> Directions for this task
One part of the entries below is wanted: the lines from the one containing "For every named target in this 820×1202" through the one containing "Weihnachtliche Matinee (98, 701)". Write those out exactly and nothing else.

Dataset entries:
• • • • • • •

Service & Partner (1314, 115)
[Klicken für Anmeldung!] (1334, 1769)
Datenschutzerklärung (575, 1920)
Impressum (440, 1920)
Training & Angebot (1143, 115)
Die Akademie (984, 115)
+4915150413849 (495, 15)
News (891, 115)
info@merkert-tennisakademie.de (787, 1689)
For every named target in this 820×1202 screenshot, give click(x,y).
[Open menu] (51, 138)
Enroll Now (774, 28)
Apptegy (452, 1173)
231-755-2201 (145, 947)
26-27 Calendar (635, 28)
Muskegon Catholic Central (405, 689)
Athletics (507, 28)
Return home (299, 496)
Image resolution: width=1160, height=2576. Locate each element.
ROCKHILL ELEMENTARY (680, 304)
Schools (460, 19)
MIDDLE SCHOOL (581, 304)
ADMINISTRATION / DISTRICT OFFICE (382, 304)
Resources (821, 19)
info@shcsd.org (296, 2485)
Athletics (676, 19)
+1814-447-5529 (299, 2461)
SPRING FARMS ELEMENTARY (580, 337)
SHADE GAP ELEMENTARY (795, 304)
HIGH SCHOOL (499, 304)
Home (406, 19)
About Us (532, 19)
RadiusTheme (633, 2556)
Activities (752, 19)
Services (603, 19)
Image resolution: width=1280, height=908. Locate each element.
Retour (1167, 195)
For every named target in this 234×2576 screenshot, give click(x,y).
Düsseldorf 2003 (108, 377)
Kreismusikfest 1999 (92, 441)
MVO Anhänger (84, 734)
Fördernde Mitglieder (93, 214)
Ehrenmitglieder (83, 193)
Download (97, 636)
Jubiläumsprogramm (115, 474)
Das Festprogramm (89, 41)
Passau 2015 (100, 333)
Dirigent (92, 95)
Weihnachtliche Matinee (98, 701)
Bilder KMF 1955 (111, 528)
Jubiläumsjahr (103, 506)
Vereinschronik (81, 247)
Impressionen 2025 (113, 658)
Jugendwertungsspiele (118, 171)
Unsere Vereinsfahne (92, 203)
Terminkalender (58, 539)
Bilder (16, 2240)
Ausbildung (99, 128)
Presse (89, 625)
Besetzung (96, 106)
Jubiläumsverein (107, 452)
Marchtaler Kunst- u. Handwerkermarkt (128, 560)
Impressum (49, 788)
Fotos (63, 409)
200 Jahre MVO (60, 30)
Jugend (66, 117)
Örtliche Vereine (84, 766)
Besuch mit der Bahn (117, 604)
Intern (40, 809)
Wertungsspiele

• • • • • • •

> Reply to the exercise
For every named target in this 820×1202 screenshot, give click(x,y).
[Open menu] (51, 138)
Enroll Now (774, 28)
Apptegy (452, 1173)
231-755-2201 (145, 947)
26-27 Calendar (635, 28)
Muskegon Catholic Central (405, 689)
Athletics (507, 28)
Return home (299, 496)
Image resolution: width=1160, height=2576. Locate each element.
ROCKHILL ELEMENTARY (680, 304)
Schools (460, 19)
MIDDLE SCHOOL (581, 304)
ADMINISTRATION / DISTRICT OFFICE (382, 304)
Resources (821, 19)
info@shcsd.org (296, 2485)
Athletics (676, 19)
+1814-447-5529 (299, 2461)
SPRING FARMS ELEMENTARY (580, 337)
SHADE GAP ELEMENTARY (795, 304)
HIGH SCHOOL (499, 304)
Home (406, 19)
About Us (532, 19)
RadiusTheme (633, 2556)
Activities (752, 19)
Services (603, 19)
Image resolution: width=1280, height=908. Locate each element.
Retour (1167, 195)
For every named target in this 234×2576 screenshot, give click(x,y).
Düsseldorf 2003 (108, 377)
Kreismusikfest 1999 (92, 441)
MVO Anhänger (84, 734)
Fördernde Mitglieder (93, 214)
Ehrenmitglieder (83, 193)
Download (97, 636)
Jubiläumsprogramm (115, 474)
Das Festprogramm (89, 41)
Passau 2015 (100, 333)
Dirigent (92, 95)
Weihnachtliche Matinee (98, 701)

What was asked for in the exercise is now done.